La salle commune où se trouvait le
reste de la famille était spacieuse. Elle épousait parfaitement la
forme circulaire de l'arbre. Ses quinze mètres de rayon assuraient
le fait qu'elle soit spacieuse. Des balcons suivant le tronc étaient
suspendus au dessus de cette salle et permettaient de stocker de
nombreuses choses. La plupart était assez petit mais tous faisaient
un mètre d'épaisseur. Celui où Teotiq-ax allait le plus souvent
était celui où il y avait une bibliothèque, le plus grand d'entre
eux avec sa forme de demi-cercle de cinq mètres de rayon. Lorsqu'il
sortit de l'escalier une voix féminine l'interpella :
« Hé-ho, grand frère !
Vient manger et dépêche toi, on va être en retard en cours!
- Merci de me le rappeler Mund-ox,
dit-il avec une grimace. Mais j'ai le temps de manger quand même. Au
pire je prendrait Zwup pour arriver plus vite tu sais.
- Je sais, mais déjà que tu as raté
papa. C’est embêtant.
- Il est déjà partit à la caserne ?
C'est bizarre, il n'y a rien de prévu normalement. Et maman
l'accompagne je suppose ?
-Oui ! Elle doit vérifier le
générateur de vapeur des exo-armures de l'élite.

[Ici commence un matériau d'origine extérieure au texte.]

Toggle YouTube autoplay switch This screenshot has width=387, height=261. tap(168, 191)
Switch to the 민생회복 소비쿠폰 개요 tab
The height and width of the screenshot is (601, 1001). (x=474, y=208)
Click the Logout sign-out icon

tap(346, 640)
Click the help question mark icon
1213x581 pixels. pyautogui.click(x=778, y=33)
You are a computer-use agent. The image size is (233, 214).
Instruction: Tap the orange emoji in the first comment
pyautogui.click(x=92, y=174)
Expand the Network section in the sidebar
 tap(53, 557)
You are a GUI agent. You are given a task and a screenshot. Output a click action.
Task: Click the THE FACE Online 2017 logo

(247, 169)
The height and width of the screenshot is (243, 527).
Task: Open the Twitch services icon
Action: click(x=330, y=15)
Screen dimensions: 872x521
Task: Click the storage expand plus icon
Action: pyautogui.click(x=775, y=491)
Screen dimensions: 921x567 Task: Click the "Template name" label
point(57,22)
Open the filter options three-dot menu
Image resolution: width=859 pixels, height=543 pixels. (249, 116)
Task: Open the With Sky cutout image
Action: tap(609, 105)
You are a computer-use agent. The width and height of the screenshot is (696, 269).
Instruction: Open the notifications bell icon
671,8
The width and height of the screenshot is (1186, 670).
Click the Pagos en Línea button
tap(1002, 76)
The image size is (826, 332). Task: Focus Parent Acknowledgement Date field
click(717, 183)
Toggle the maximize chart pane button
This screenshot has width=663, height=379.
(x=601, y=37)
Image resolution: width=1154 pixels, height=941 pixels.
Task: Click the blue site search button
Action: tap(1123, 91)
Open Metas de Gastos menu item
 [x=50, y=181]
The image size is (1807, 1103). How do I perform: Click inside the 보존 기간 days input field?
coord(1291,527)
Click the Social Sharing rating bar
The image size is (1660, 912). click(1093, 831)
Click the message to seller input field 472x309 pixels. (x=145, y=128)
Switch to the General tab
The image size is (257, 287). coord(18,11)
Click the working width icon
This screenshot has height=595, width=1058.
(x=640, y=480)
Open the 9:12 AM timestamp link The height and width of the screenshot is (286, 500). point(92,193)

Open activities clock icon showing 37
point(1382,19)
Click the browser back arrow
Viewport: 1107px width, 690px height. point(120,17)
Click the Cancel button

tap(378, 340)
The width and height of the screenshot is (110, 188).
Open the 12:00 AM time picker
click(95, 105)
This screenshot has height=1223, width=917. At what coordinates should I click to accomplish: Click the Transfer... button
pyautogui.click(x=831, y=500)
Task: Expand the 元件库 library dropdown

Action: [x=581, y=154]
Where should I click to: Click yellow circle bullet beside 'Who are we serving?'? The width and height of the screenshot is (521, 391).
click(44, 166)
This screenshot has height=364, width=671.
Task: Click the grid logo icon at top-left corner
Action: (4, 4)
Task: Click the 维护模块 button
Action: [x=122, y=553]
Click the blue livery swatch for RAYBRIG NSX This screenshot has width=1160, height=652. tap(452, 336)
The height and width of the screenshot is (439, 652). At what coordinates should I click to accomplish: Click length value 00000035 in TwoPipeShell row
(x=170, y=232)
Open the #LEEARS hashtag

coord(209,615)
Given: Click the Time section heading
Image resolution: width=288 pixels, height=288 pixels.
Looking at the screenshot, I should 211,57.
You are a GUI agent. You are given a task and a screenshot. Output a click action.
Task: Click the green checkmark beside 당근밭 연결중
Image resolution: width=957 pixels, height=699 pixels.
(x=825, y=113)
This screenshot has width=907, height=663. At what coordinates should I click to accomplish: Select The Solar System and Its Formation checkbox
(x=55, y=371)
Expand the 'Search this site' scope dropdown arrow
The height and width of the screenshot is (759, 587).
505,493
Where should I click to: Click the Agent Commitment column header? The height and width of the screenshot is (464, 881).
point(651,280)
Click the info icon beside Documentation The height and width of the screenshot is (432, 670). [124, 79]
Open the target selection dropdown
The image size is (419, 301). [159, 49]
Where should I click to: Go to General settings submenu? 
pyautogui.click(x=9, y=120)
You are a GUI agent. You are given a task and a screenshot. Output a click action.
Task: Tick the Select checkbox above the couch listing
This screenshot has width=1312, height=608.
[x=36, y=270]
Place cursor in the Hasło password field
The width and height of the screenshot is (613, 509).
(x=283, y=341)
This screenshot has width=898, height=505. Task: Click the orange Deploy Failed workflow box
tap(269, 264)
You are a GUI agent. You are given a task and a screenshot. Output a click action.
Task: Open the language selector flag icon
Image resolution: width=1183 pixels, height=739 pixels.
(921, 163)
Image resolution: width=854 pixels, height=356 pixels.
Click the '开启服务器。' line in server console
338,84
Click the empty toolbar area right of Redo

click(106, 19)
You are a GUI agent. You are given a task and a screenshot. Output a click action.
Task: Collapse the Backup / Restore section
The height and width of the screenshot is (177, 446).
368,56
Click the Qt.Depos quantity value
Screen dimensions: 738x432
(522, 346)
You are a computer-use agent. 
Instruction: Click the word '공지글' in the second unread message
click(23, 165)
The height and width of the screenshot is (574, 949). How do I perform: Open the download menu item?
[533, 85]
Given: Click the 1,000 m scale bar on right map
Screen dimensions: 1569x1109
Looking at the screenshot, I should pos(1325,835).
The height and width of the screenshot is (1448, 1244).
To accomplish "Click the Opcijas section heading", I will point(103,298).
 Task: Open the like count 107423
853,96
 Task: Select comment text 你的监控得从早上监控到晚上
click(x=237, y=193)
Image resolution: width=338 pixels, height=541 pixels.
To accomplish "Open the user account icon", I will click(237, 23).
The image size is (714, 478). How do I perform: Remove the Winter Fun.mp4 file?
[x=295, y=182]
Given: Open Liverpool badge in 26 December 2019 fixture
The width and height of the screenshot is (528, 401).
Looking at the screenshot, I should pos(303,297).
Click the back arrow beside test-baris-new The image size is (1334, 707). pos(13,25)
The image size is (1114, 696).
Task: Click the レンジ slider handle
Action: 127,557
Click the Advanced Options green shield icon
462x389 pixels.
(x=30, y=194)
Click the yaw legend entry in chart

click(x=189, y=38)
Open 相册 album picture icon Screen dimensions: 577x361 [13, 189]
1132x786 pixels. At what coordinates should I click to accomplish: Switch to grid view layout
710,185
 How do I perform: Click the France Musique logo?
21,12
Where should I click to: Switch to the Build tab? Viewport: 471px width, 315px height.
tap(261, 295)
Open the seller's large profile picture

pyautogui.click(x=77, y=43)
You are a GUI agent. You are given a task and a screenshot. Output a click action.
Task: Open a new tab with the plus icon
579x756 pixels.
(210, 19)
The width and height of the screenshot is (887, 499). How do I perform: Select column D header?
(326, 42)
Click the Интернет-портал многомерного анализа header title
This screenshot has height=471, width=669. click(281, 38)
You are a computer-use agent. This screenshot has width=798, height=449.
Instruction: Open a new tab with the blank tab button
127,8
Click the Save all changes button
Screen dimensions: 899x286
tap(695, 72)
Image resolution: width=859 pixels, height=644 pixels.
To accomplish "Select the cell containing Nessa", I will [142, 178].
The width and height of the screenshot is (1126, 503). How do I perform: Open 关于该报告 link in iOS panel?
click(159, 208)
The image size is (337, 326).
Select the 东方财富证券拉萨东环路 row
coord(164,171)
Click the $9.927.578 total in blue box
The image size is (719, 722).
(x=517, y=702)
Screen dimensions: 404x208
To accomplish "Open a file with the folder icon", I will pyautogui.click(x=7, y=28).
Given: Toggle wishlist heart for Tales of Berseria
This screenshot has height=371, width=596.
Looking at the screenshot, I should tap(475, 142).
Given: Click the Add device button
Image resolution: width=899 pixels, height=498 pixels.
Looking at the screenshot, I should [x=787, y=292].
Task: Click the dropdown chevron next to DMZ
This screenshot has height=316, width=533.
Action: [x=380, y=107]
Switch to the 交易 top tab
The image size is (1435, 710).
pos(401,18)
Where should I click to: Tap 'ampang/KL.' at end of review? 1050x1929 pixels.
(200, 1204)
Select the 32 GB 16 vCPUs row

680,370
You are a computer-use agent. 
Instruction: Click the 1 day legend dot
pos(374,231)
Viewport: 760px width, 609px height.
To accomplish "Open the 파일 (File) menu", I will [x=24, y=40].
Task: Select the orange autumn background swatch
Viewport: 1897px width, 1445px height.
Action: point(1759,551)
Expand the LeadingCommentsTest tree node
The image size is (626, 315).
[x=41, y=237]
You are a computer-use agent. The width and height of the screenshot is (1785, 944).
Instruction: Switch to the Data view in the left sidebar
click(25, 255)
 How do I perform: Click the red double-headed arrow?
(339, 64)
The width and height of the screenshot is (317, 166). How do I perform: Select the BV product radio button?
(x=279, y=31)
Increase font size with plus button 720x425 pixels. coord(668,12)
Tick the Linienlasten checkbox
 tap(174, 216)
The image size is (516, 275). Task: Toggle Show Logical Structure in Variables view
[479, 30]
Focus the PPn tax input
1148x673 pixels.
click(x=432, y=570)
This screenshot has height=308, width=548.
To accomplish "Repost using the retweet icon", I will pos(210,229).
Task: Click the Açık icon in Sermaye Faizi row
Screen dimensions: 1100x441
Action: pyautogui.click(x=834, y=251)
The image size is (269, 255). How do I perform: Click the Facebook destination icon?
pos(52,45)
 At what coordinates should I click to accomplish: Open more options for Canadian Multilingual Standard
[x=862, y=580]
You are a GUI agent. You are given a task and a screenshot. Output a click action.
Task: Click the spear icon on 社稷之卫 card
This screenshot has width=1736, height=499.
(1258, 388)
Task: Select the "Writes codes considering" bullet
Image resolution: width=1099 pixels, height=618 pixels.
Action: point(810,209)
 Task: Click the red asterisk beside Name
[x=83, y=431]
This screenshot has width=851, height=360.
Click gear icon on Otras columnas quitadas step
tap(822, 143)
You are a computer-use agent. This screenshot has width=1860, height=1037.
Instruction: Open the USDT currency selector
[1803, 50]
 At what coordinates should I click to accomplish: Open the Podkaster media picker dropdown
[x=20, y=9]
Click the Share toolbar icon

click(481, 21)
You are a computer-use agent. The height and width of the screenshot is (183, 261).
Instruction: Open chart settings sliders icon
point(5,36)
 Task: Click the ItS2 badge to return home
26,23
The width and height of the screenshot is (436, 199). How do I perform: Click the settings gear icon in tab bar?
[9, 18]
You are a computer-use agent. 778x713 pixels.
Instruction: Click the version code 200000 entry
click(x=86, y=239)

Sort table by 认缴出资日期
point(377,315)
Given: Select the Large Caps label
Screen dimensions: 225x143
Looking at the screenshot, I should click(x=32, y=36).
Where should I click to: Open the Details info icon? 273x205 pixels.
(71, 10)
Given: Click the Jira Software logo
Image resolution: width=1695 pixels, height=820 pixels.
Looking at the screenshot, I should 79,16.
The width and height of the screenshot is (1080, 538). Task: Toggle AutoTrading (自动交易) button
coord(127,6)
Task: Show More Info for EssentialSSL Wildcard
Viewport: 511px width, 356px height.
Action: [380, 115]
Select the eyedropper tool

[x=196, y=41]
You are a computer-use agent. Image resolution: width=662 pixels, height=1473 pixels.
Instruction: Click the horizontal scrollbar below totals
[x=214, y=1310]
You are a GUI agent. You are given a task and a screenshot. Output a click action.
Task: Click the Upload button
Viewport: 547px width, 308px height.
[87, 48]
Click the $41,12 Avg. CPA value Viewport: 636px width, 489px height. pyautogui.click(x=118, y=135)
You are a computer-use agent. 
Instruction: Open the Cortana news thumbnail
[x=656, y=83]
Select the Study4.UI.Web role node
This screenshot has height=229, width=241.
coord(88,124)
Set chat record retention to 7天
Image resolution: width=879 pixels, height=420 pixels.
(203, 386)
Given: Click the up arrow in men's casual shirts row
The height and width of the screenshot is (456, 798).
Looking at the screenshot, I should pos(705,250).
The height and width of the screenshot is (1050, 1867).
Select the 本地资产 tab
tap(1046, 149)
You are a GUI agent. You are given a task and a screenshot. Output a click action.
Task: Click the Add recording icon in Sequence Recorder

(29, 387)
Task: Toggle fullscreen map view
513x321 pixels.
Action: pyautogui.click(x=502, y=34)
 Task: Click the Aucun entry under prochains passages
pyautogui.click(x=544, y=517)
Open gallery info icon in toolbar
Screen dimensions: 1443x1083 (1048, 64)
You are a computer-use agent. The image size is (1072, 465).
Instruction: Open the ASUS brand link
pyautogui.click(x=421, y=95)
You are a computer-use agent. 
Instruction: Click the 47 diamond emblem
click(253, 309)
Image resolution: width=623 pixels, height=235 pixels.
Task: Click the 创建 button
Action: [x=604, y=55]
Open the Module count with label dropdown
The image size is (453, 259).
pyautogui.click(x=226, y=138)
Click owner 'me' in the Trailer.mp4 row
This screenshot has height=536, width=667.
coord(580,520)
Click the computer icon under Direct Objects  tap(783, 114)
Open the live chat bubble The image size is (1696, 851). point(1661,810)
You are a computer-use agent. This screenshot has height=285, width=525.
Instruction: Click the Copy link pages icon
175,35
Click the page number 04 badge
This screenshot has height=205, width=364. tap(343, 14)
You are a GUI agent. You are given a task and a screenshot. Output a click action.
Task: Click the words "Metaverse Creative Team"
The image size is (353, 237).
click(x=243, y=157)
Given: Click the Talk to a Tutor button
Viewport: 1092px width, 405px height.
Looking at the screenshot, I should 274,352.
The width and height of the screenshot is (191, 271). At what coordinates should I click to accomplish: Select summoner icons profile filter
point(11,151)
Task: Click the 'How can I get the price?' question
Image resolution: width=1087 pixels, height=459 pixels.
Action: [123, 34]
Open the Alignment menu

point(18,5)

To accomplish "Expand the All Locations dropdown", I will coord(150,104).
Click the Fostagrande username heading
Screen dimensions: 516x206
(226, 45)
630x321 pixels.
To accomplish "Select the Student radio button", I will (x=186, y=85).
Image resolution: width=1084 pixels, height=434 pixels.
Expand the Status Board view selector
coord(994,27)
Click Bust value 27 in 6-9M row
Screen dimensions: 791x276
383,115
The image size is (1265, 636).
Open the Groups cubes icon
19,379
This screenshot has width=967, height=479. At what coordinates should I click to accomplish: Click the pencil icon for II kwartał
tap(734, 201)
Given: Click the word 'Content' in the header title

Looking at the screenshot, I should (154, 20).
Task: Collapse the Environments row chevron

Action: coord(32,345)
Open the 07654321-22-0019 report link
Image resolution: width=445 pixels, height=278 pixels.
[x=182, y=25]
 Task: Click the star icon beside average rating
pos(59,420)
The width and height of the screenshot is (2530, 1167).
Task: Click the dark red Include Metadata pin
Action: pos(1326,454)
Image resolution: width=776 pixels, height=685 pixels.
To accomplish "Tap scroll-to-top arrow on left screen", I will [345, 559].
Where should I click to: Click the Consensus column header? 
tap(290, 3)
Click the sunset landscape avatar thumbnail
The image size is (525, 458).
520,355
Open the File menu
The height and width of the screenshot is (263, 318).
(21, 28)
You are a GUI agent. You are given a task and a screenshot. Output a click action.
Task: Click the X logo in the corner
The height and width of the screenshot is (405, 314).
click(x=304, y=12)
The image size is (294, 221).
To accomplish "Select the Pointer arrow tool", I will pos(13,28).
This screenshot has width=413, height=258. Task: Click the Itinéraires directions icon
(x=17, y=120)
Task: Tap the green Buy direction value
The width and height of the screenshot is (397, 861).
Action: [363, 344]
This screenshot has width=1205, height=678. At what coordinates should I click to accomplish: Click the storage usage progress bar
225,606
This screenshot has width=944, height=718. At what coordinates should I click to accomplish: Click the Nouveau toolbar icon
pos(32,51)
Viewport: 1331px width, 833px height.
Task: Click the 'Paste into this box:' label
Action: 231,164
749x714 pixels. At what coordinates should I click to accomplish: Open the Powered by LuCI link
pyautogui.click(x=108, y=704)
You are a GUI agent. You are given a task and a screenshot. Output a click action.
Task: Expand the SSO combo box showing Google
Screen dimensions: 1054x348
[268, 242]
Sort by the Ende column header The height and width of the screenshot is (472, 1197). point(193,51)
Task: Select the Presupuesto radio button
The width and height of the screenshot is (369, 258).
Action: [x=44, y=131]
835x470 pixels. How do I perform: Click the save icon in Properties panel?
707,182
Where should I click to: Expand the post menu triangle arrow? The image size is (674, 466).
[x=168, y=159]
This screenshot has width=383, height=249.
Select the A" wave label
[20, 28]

-Bon et bien file. J'ai un peu plus de
temps devant moi. Au pire Taq-ax viendra me le rappeler. On commence
plus tard.
-Si tu veux. Ca m'arrange même.
-Je sais, tu n’auras pas à faire la
vaisselle. C’est plus pratique pour toi je suppose, la taquina-t-il.
-Exact, répondit cette dernière en souriant. Aller à ce soir ! »
Avant qu'il n'ait eu le temps de dire
quoique ce soit, sa sœur partit en claquant la porte. Un sourire
étira les lèvres de Teotiq-ax. Malgré ses dix-huit ans elle ne
changerait jamais. Toujours le même caractère frivole et fantasque.
Il n'était pas sûr que ce soit l'idéal pour de la zoologie mais
il lui faisait confiance. Elle était déterminée dans tous ses
projets.
Il s'attaqua à la vaisselle en
révisant ses formules alchimiques. Il avait des travaux pratiques
aujourd’hui et il avait intérêt à réussir car ils comptaient plus que la normale. Ce n'était pas un
souci pour lui que de fabriquer un poison ou un médicament mais on
ne savait jamais après tout.
Il venait de finir la vaisselle
lorsqu'on frappa à la porte. Sachant pertinemment de qui il
s'agissait il prit son sac, rangea ses formules et alla nonchalamment
ouvrir l'entrée. Il ne s'était pas trompé. Il s'agissait bel et
bien de Taq-ax, un de ses amis de cours. Tout comme lui, et comme
tout les Slyths, il était assez grand mais surtout très fort, plus
fort que la normale de ce peuple. Il avait déjà réussi l'exploit
de tirer hors du chemin fluvial le cadavre d'un jeune arcanodon,
pesant tout de même près de cinq cent kilos. Toutefois il avait réussi
grâce à l'eau. Sans ça et l'effet d'apesanteur dû à cette
dernière, il ne pouvait pas tracter ou lever des masses dépassant les
cent-cinquante kilos. Ce qui est toutefois bien supérieur aux cents kilos que peut
tirer un individu de cette race en pleine possession de ses moyens. En dehors de cela il ressemblait presque traits
pour traits à son ami. Seul l’agencement des motifs sur leurs crânes et de leurs écailles différaient en plus de quelques détails
que seule sa race remarquait en temps normal.
« T'es toujours aussi nerveux,
tu devrais pas c'est pas bon pour toi, dit Teotiq-ax avec un sourire.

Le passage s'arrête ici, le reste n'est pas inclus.